> **Task description**: The entries below are to be copied exactly, with nothing left out.

(Saved entries)
_ _ _ _ _

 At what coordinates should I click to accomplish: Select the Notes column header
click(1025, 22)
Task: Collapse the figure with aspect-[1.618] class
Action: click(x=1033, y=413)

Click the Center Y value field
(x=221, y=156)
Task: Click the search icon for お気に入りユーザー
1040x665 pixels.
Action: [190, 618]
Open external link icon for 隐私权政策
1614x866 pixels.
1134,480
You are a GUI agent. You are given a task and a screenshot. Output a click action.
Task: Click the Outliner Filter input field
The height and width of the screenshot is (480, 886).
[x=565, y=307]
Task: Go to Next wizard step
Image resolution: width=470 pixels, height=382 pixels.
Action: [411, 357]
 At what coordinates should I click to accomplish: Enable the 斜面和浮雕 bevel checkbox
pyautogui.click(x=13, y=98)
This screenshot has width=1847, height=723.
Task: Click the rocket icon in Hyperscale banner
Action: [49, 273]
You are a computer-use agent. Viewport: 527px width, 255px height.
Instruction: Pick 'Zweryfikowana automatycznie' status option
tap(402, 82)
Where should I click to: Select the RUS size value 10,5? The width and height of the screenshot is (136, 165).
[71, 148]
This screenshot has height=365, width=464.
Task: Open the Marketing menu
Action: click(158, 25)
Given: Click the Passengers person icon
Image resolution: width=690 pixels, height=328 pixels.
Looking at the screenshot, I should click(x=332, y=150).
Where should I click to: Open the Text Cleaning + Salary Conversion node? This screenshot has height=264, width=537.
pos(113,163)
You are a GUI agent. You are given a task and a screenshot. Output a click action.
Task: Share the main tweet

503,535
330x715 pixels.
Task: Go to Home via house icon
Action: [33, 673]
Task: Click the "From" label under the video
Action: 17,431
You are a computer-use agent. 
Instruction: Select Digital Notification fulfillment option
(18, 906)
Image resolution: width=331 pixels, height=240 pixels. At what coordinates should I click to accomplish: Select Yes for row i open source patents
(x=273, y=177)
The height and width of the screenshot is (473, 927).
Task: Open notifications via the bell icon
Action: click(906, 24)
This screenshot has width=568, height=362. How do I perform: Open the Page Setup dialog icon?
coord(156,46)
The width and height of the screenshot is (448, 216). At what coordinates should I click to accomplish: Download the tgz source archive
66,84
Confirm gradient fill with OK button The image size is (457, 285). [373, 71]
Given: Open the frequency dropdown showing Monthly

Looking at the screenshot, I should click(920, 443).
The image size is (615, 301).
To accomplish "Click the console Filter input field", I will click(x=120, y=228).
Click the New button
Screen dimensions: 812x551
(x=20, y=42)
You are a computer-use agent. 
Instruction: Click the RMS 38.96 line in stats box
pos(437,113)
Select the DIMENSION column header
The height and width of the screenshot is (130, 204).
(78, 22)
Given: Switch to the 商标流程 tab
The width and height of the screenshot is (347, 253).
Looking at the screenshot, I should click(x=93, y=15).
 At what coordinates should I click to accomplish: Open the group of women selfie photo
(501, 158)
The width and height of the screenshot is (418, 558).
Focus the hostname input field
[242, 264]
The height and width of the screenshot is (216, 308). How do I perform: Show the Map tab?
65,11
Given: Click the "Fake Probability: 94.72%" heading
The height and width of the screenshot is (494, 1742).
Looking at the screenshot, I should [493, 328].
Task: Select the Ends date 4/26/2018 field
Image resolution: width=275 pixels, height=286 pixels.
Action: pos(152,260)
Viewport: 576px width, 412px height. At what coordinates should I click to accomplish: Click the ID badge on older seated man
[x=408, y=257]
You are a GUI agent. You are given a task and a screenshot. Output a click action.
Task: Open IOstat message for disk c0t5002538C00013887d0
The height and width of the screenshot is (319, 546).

_ _ _ _ _

> **Reply to the exercise**:
 At what coordinates should I click to accomplish: Select the Notes column header
click(1025, 22)
Task: Collapse the figure with aspect-[1.618] class
Action: click(x=1033, y=413)

Click the Center Y value field
(x=221, y=156)
Task: Click the search icon for お気に入りユーザー
1040x665 pixels.
Action: [190, 618]
Open external link icon for 隐私权政策
1614x866 pixels.
1134,480
You are a GUI agent. You are given a task and a screenshot. Output a click action.
Task: Click the Outliner Filter input field
The height and width of the screenshot is (480, 886).
[x=565, y=307]
Task: Go to Next wizard step
Image resolution: width=470 pixels, height=382 pixels.
Action: [411, 357]
 At what coordinates should I click to accomplish: Enable the 斜面和浮雕 bevel checkbox
pyautogui.click(x=13, y=98)
This screenshot has width=1847, height=723.
Task: Click the rocket icon in Hyperscale banner
Action: [49, 273]
You are a computer-use agent. Viewport: 527px width, 255px height.
Instruction: Pick 'Zweryfikowana automatycznie' status option
tap(402, 82)
Where should I click to: Select the RUS size value 10,5? The width and height of the screenshot is (136, 165).
[71, 148]
This screenshot has height=365, width=464.
Task: Open the Marketing menu
Action: click(158, 25)
Given: Click the Passengers person icon
Image resolution: width=690 pixels, height=328 pixels.
Looking at the screenshot, I should click(x=332, y=150).
Where should I click to: Open the Text Cleaning + Salary Conversion node? This screenshot has height=264, width=537.
pos(113,163)
You are a GUI agent. You are given a task and a screenshot. Output a click action.
Task: Share the main tweet

503,535
330x715 pixels.
Task: Go to Home via house icon
Action: [33, 673]
Task: Click the "From" label under the video
Action: 17,431
You are a computer-use agent. 
Instruction: Select Digital Notification fulfillment option
(18, 906)
Image resolution: width=331 pixels, height=240 pixels. At what coordinates should I click to accomplish: Select Yes for row i open source patents
(x=273, y=177)
The height and width of the screenshot is (473, 927).
Task: Open notifications via the bell icon
Action: click(906, 24)
This screenshot has width=568, height=362. How do I perform: Open the Page Setup dialog icon?
coord(156,46)
The width and height of the screenshot is (448, 216). At what coordinates should I click to accomplish: Download the tgz source archive
66,84
Confirm gradient fill with OK button The image size is (457, 285). [373, 71]
Given: Open the frequency dropdown showing Monthly

Looking at the screenshot, I should click(920, 443).
The image size is (615, 301).
To accomplish "Click the console Filter input field", I will click(x=120, y=228).
Click the New button
Screen dimensions: 812x551
(x=20, y=42)
You are a computer-use agent. 
Instruction: Click the RMS 38.96 line in stats box
pos(437,113)
Select the DIMENSION column header
The height and width of the screenshot is (130, 204).
(78, 22)
Given: Switch to the 商标流程 tab
The width and height of the screenshot is (347, 253).
Looking at the screenshot, I should click(x=93, y=15).
 At what coordinates should I click to accomplish: Open the group of women selfie photo
(501, 158)
The width and height of the screenshot is (418, 558).
Focus the hostname input field
[242, 264]
The height and width of the screenshot is (216, 308). How do I perform: Show the Map tab?
65,11
Given: Click the "Fake Probability: 94.72%" heading
The height and width of the screenshot is (494, 1742).
Looking at the screenshot, I should [493, 328].
Task: Select the Ends date 4/26/2018 field
Image resolution: width=275 pixels, height=286 pixels.
Action: pos(152,260)
Viewport: 576px width, 412px height. At what coordinates should I click to accomplish: Click the ID badge on older seated man
[x=408, y=257]
You are a GUI agent. You are given a task and a screenshot. Output a click action.
Task: Open IOstat message for disk c0t5002538C00013887d0
The height and width of the screenshot is (319, 546).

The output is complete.